Ernst Haeckel attempted to synthesize the ideas of Lamarckism and Goethe's Naturphilosophie with Charles Darwin's concepts. While often seen as rejecting Darwin's theory of branching evolution for a more linear Lamarckian "biogenic law" of progressive evolution, this is not accurate: Haeckel used the Lamarckian picture to describe the ontogenic and phylogenic history of the individual species, but agreed with Darwin about the branching nature of all species from one, or a few, original ancestors. Since around the start of the twentieth century, Haeckel's "biogenetic law" has been refuted on many fronts.

Haeckel formulated his theory as "Ontogeny recapitulates phylogeny". The notion later became simply known as the recapitulation theory. Ontogeny is the growth (size change) and development (shape change) of an individual organism; phylogeny is the evolutionary history of a species. Haeckel's recapitulation theory claims that the development of advanced species passes through stages represented by adult organisms of more primitive species.

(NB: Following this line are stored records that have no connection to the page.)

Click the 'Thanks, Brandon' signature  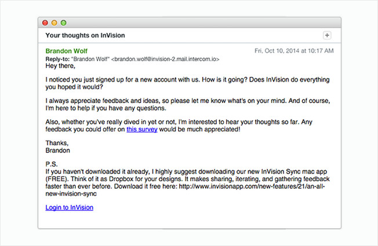[58, 146]
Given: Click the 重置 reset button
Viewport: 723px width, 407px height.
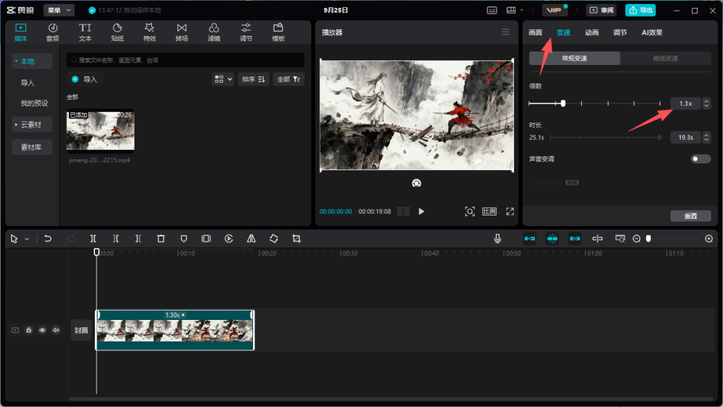Looking at the screenshot, I should point(690,216).
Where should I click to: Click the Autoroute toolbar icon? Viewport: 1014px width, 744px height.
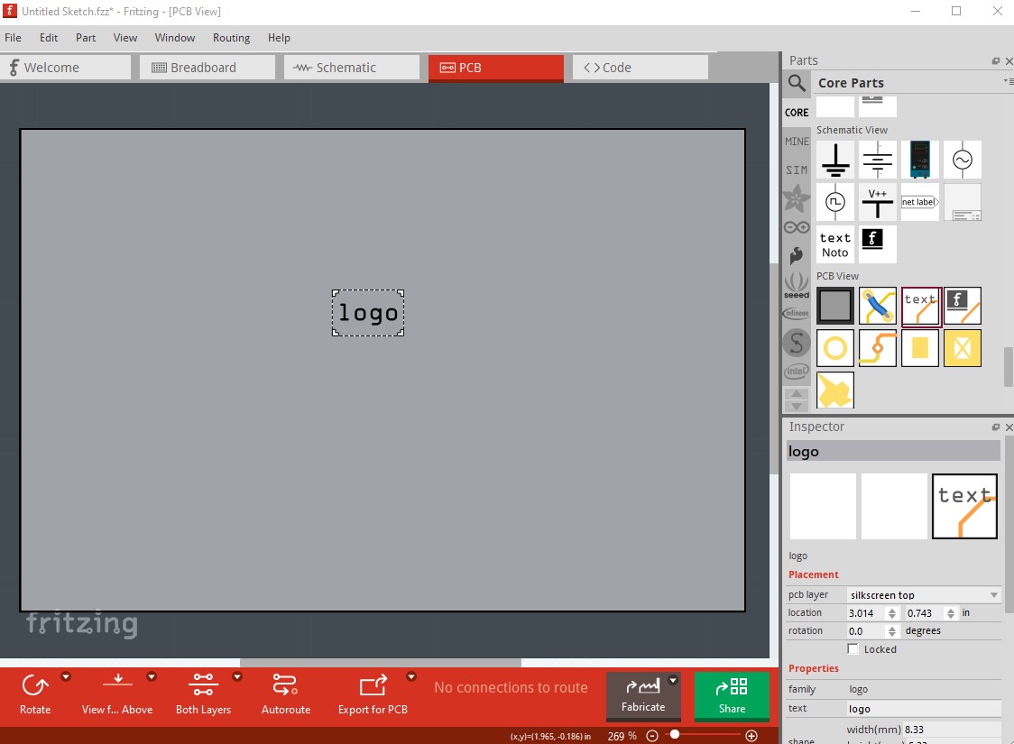[285, 686]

Otherwise put, each successive stage in the development of an individual represents one of the adult forms that appeared in its evolutionary history.

For example, Haeckel proposed that the pharyngeal grooves between the pharyngeal arches in the neck of the human embryo resembled gill slits of fish, thus representing an adult "fishlike" developmental stage as well as signifying a fishlike ancestor. Embryonic pharyngeal slits, which form in many animals when the thin branchial plates separating pharyngeal pouches and pharyngeal grooves perforate, open the pharynx to the outside. Pharyngeal arches appear in all tetrapod embryos: in mammals, the first pharyngeal arch develops into the lower jaw (Meckel's cartilage), the malleus and the stapes. But these embryonic pharyngeal arches, grooves, pouches, and slits in human embryos could not at any stage carry out the same function as the gills of an adult fish.

Haeckel produced several embryo drawings that often overemphasized similarities between embryos of related species. The misinformation was propagated through many biology textbooks, and popular knowledge, even today. Modern biology rejects the literal and universal form of Haeckel's theory.

Haeckel's drawings were disputed by Wilhelm His, who had developed a rival theory of embryology. His developed a "causal-mechanical theory" of human embryonic development.

Darwin's view, that early embryonic stages are similar to the same embryonic stage of related species but not to the adult stages of these species, has been confirmed by modern evolutionary developmental biology.